2:45-3:00 AMIEpy (Liam Kilcommons, Tomoko Matsuo) - Openly accessible version of Assimilative Mapping of Ionospheric Electrodynamics model

3:00-3:10 Integrated Geoscience Observatory (pdf)(Todd Valentic, Asti Bhatt) - A new community resource based on JupyterHub that allows users to discover and collect data from different ionospheric data sources (e.g. SuperDARN, All-sky imagers) and analyze/visualize it along with running AMIE

3:10-3:30 Open discussion on vision for improving geospace science in digital age

Justification

Characterization of geospace system relies on observations from various instruments, models with a variety of frameworks and inputs, effective analysis of data and assimilation of these data into the models to improve predictive capability of the models. The 2012 Decadal Survey for Solar and Space Physics recognized the need to create an effective data environment to enhance the space physics research. This includes coordinated development of data systems infrastructure, community based data mining and assimilation tools, exploitation of emergeing technologies and community oversight of emerging, integrated data systems. The decadal survey also recognized that much of the data infrastructure and analysis tools development has happened in an uncoordinated fashion. With the exception of Madrigal database and CCMC, this is largely true for the geospace communities, CEDAR and GEM included.

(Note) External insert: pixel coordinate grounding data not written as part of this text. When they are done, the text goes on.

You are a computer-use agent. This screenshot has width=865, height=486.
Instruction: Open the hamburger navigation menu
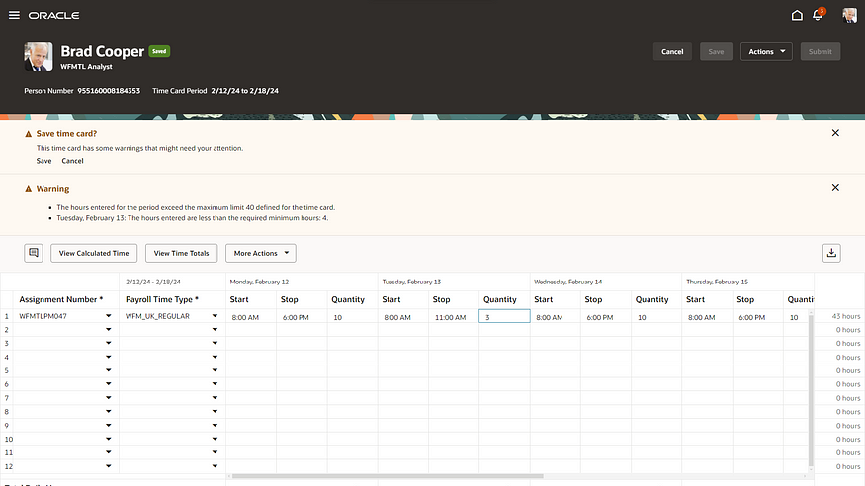click(x=14, y=15)
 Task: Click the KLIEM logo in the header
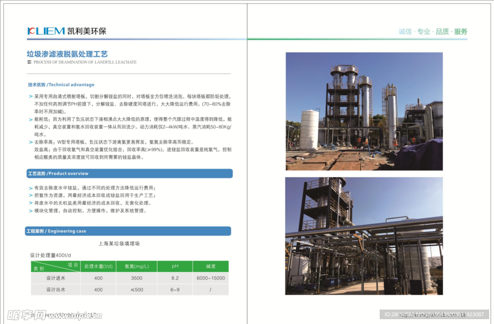point(46,31)
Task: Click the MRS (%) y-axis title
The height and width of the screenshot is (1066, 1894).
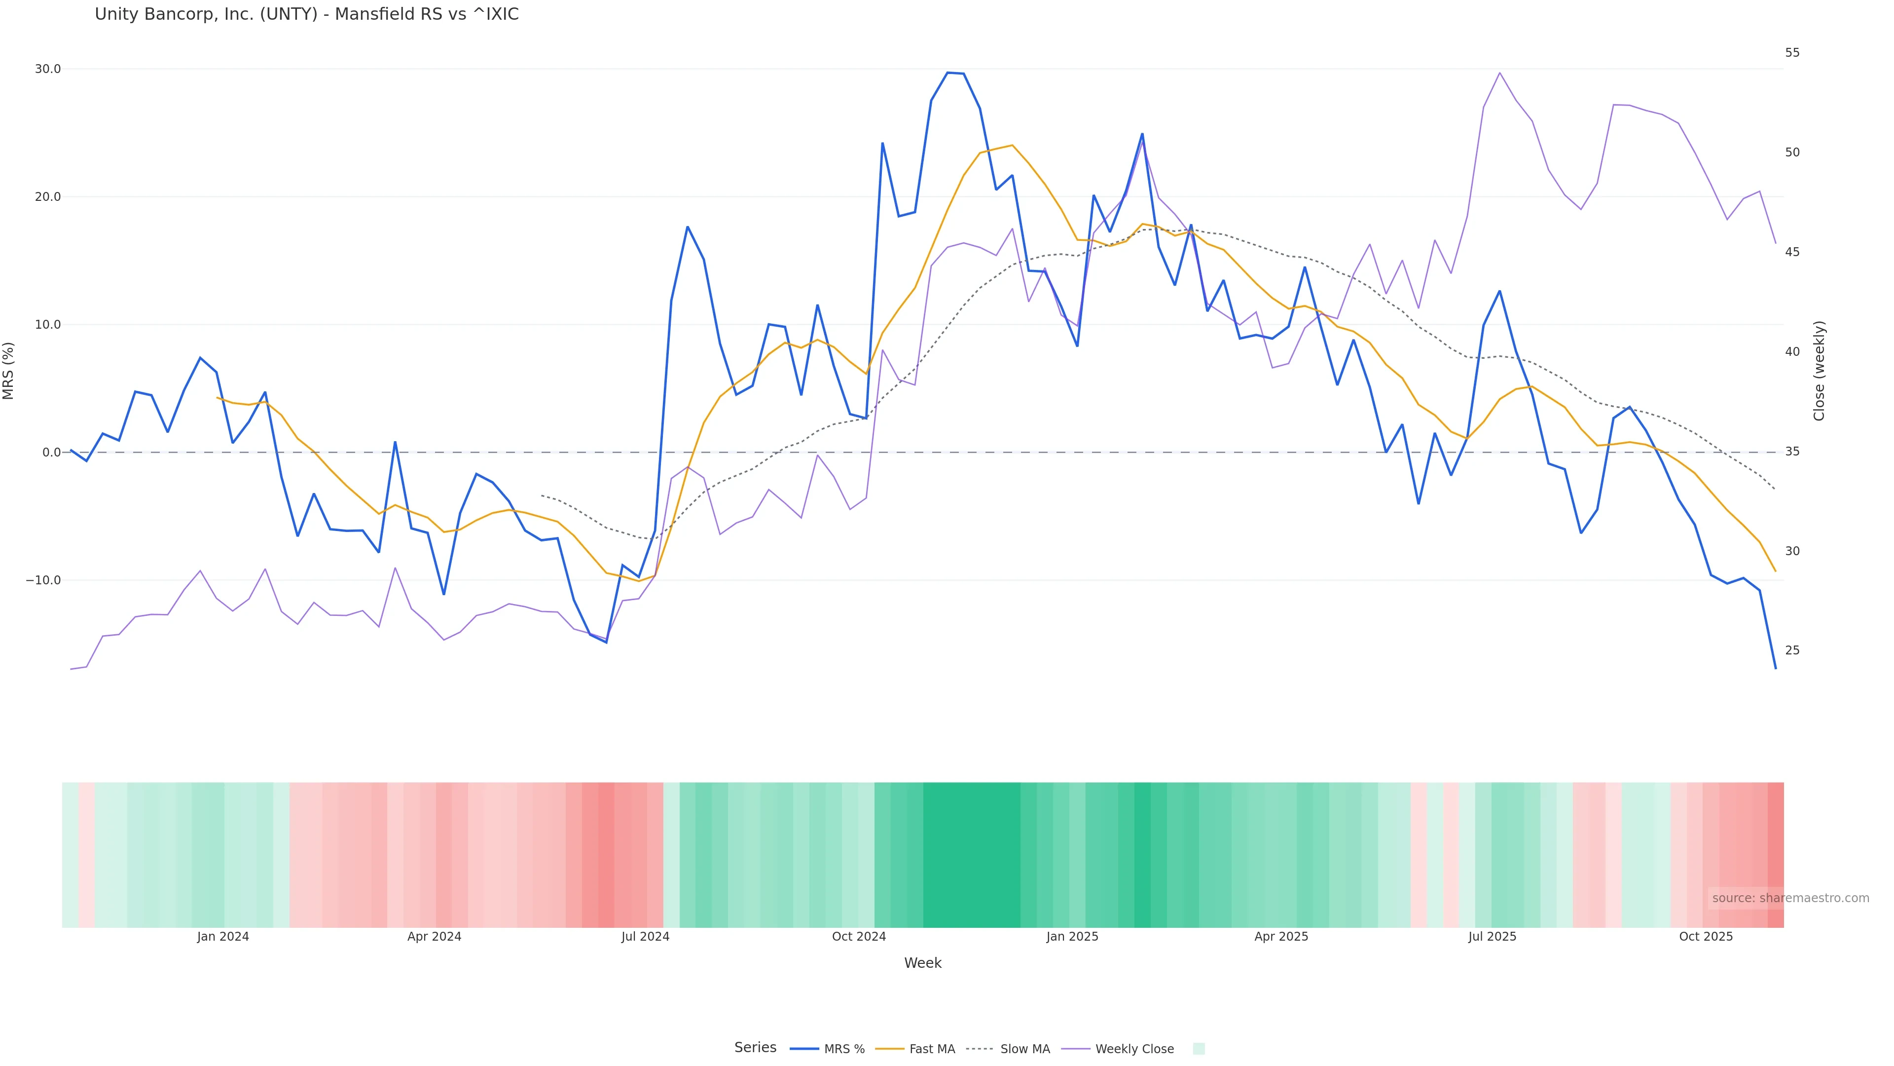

The 2011 CEDAR strategic plan thrust #6 calls out the need to Manage, Mine and Manipulate Geoscience Data and Models. The rationale for this approach is to discover correlations, understanding causalities, and contribute to determining the evolution of geospace using data spanning space and time. This includes developing and implementing standardized data formats, and developing data assimilation schemes to integrate data with models among other things.

NASA and NSF have put significant resources in the cyberinfrastructure and data science development in recent years. One of the latest NSF initiatives is called EarthCube that aims to bring geoscientists and computer scientists together to solve scientific challenges in geoscience. Geospace sciences is woefully underrepresented in the EarthCube community even though the concepts being developed through it are equally applicable to geospace sciences. Many other geoscience communities have developed data and software standards and frameworks that aid the scientists in curating, managing and mining both the data and software tools. Additionally, recent advances in technology and networking offer new data sources that are potentially of great value to the geospace community, but are not yet fully understood or exploited. This includes data sources such as smartphone magentometer readings and observations by amateur radio observers.

We would like to continue the conversation on the topic of data and software standardization, mining, assimilation and curation, and emerging data sources in the CEDAR and GEM fields. This workshop is a follow-up of the workshop conducted during joint CEDAR-GEM meeting in 2016 and we plan for it to be a recurring workshop in subsequent CEDAR and CEDAR-GEM joint meetings.